Brigada de Paracaidismo

El paracaidismo era una actividad prácticamente desconocida en nuestro medio aeronáutico pues la preocupación mayor estaba en ir dotando al club de las mejores instalaciones posibles y así la sala de pilotos, el pañol de repuestos y otras obras, se sumó el taller mecánico, una necesidad imperiosa para la creciente actividad.

Para el año 1952, durante un festival aéreo los formoseños vieron participar a la Brigada del Aeroclub Chaco, que despertó no solamente admiración con su destreza, sino también entusiasmo.

No se hizo esperar mucho la concreción del anhelo. Se hicieron las gestiones ante las autoridades correspondientes que aprobaron la iniciativa y quedó constituída la Brigada de Paracaidismo del aeroclub Formosa. Llegó el material necesario: paracaídas de espalda para saltos automáticos, de pecho para saltos comandados y emergencia, cascos protectores, tobilleras y se construyó la mesa de plegado.

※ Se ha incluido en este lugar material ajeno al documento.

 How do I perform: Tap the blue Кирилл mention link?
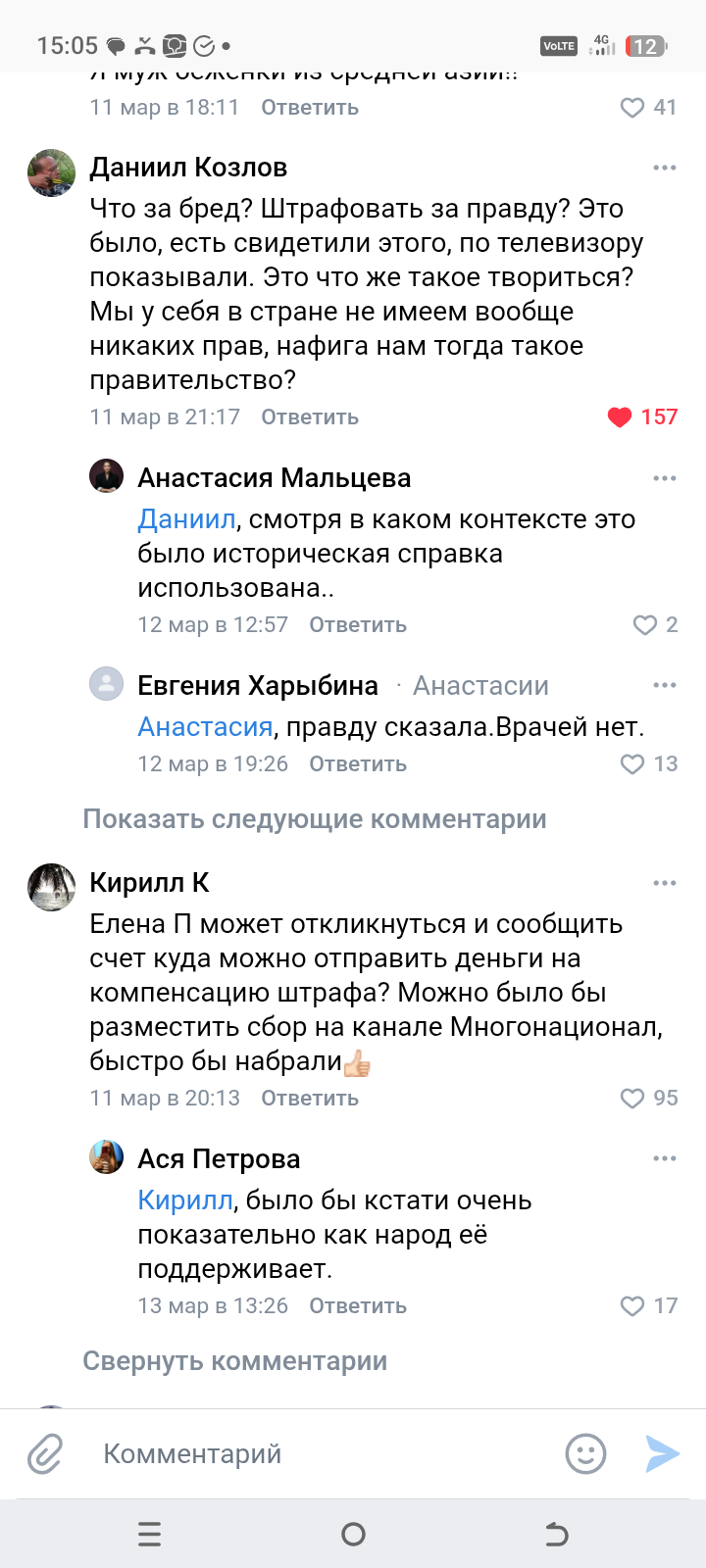coord(185,1200)
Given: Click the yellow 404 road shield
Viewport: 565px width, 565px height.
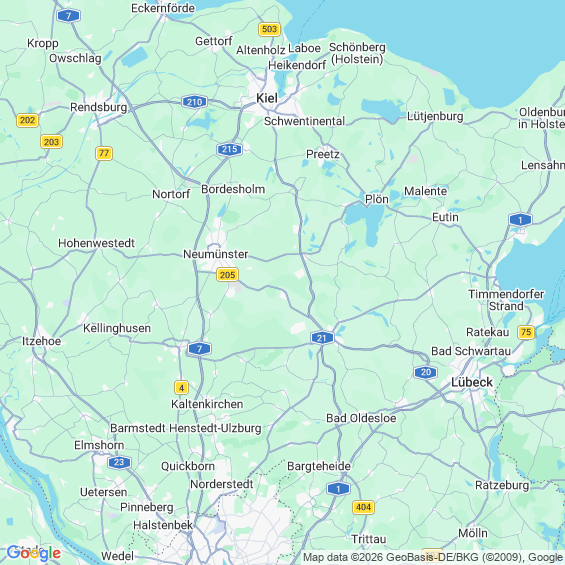Looking at the screenshot, I should pos(363,507).
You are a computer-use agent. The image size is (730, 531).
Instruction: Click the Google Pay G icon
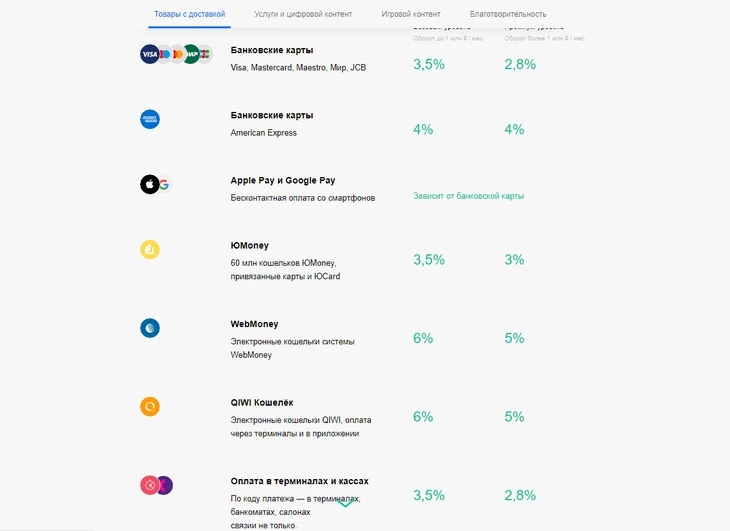[x=164, y=185]

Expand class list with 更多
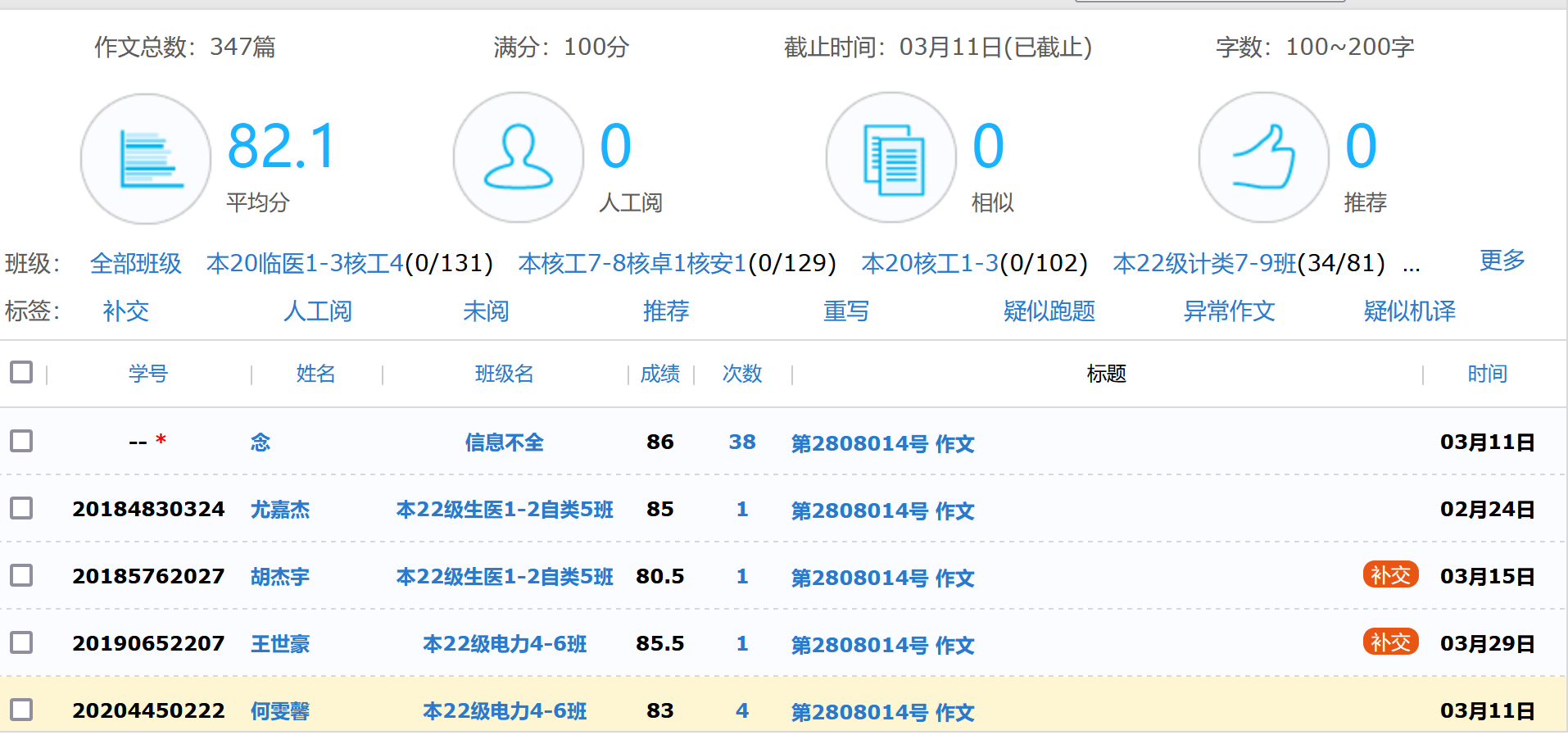pos(1501,261)
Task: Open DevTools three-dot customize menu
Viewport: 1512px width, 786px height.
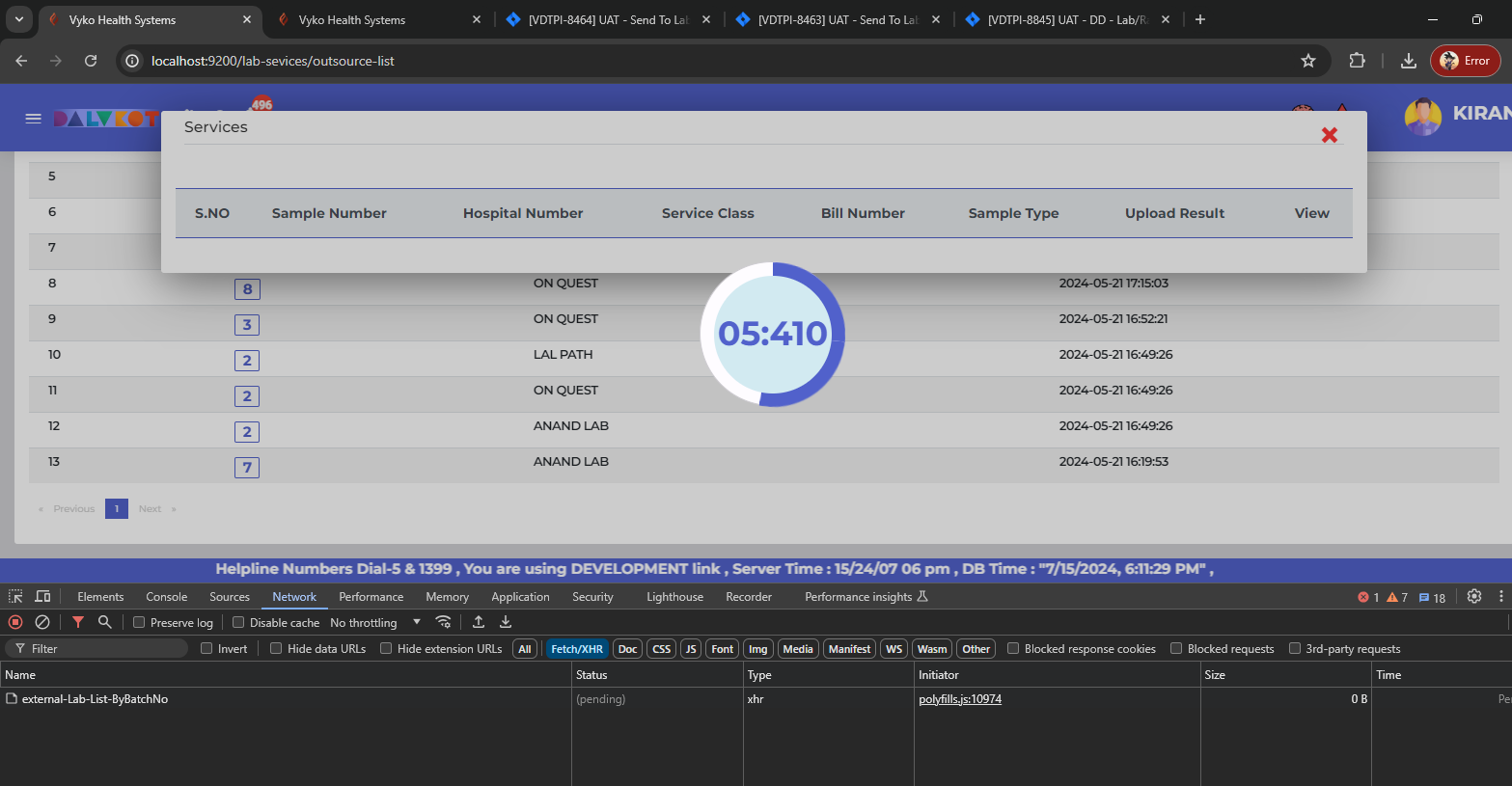Action: 1500,597
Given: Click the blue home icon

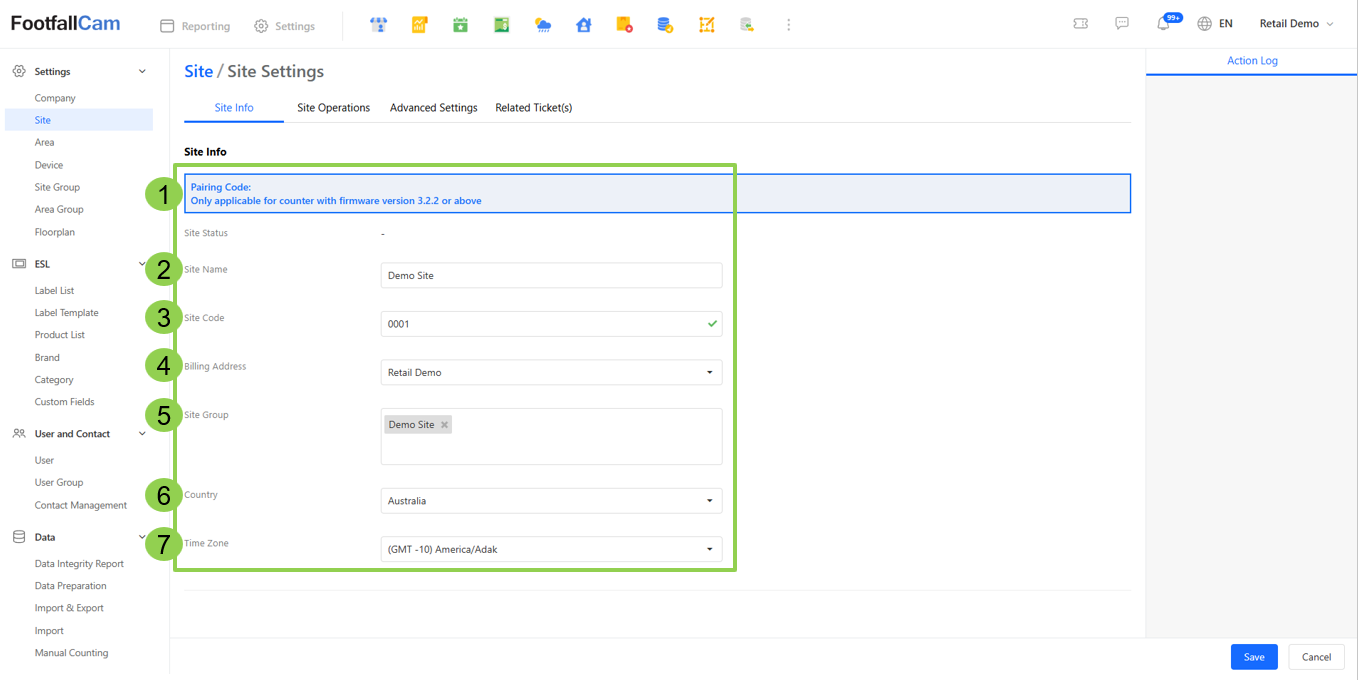Looking at the screenshot, I should point(584,25).
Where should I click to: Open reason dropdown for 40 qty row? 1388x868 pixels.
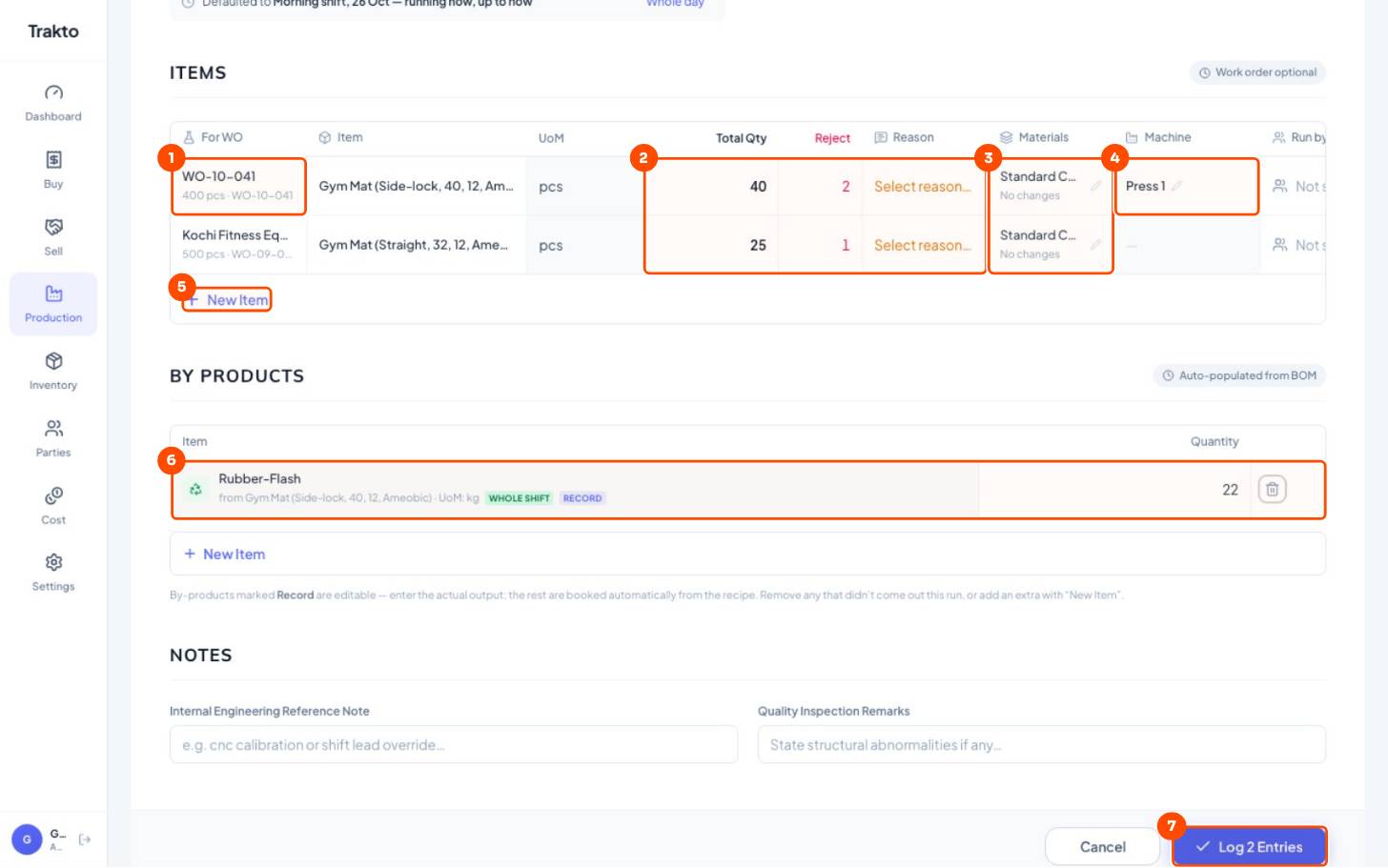(x=922, y=187)
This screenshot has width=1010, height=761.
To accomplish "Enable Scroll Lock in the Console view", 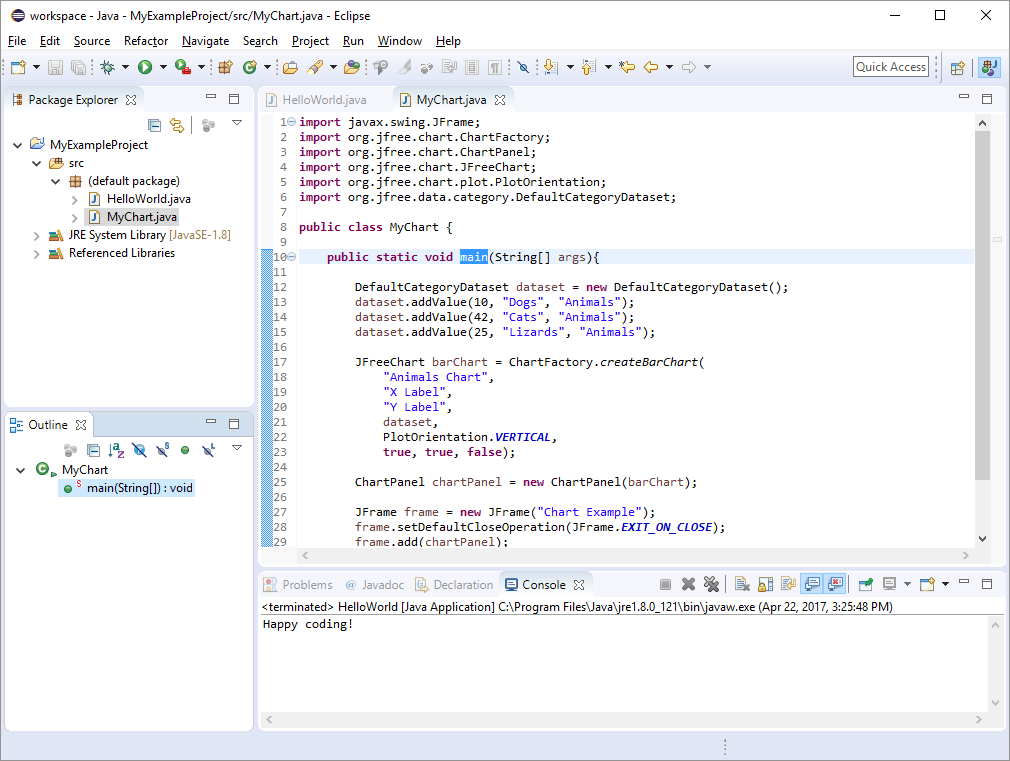I will coord(764,583).
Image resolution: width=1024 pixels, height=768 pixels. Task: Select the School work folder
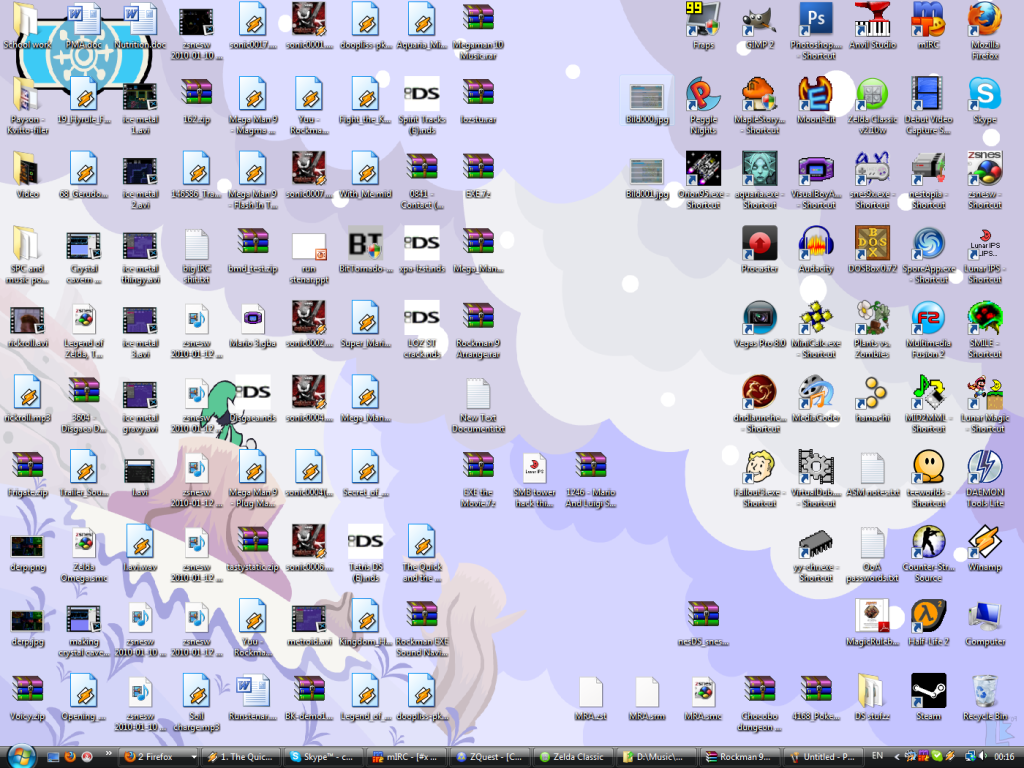point(27,23)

Luego fue designado el instructor de paracaidismo de la flamante brigada, una misión que recayó en la persona del Suboficial Mayor Paracaidista Uberto Pablo Cioccalle, quien también se hizo piloto civil y fue en su paso por el Aeroclub toda una institución por su gran calidad humana, su garra para enseñar una actividad por entonces conflictiva como el paracaidismo y su apoyo a todo el hacer del aeroclub con un trajinar incansable que contagiaba y enseñaba con su ejemplo. Cosas del destino, después de haber realizado mas de dos mil saltos, ya retirado, Uberto Pablo Cioccalle murió en plena juventud, en un accidente totalmente ajeno a la actividad aeronáutica. Sus restos descansan en Río Ceballos (Córdoba) donde el Aeroclub Formosa ha colocado una plaqueta recordatoria. El primer paracaidista de la Brigada Formoseña que saltó sobre el campo de nuestro aeroclub fue Libio Abelardo “Boby” Dobler, oficial de Gendarmería Nacional,

 

amigo extraordinario y gran camarada del aire que también cosas del destino, partió joven al recuerdo en un accidente ajeno a la aviación y al paracaidismo.

La primera mujer que se arrojó con paracaídas de la Brigada Formoseña fue Elida Pino, marcando un camino que siguieron muchas mujeres, desmintiendo aquello del “sexo débil”.

Algunos paracaidistas de los primeros tiempos de la Brigada: Rubén Gómez Cubilla, Rubén D. Rodas, Angélica Garay, Elida Pino, Mercedes Pozzi, Libio Abel Dobler, Simón Alegre, Adolfo Vera, Eduardo A. Calle, Hugo Mordochi, Ruby A. Kees, Lelio Boschi, “Pelusa” Bonnet.

La Brigada Formoseña ganó un campeonato nacional de saltos de precisión y fue segundo en otro, y sus paracaídas fueron figuras familiares en todos los festivales de la zona y también de Asunción del Paraguay.

Toda la gama de destrezas se realizaban a partir del simple salto automático, comandados, doble comandos, saltos nocturnos y hasta sobre las aguas del río Paraguay donde una vez saltó “Pelusa” Bonnet que sabía saltar en paracaídas, pero no sabía nadar. En fin...

Fue una etapa inolvidable con una amable rivalidad entre pilotos y paracaidistas a saber: los pilotos decían que solamente un loco se podía tirar de un avión volando normalmente; y los paracaidistas se mofaban de que con un avión surcando el aire sin problemas cualquiera sacaba patente de guapo...

Pero lo cierto es que desde un PA-11, un PA-12 o un Cessna 170, los pilotos se elevaban por los cielos para lanzar al paracaidista, querido camarada del aire. Y ya ambos en tierra con un fuerte apretón de manos se celebraba que todo había andado como correspondía, al pelo. Y así se fue construyendo una férrea y hermosa tradición.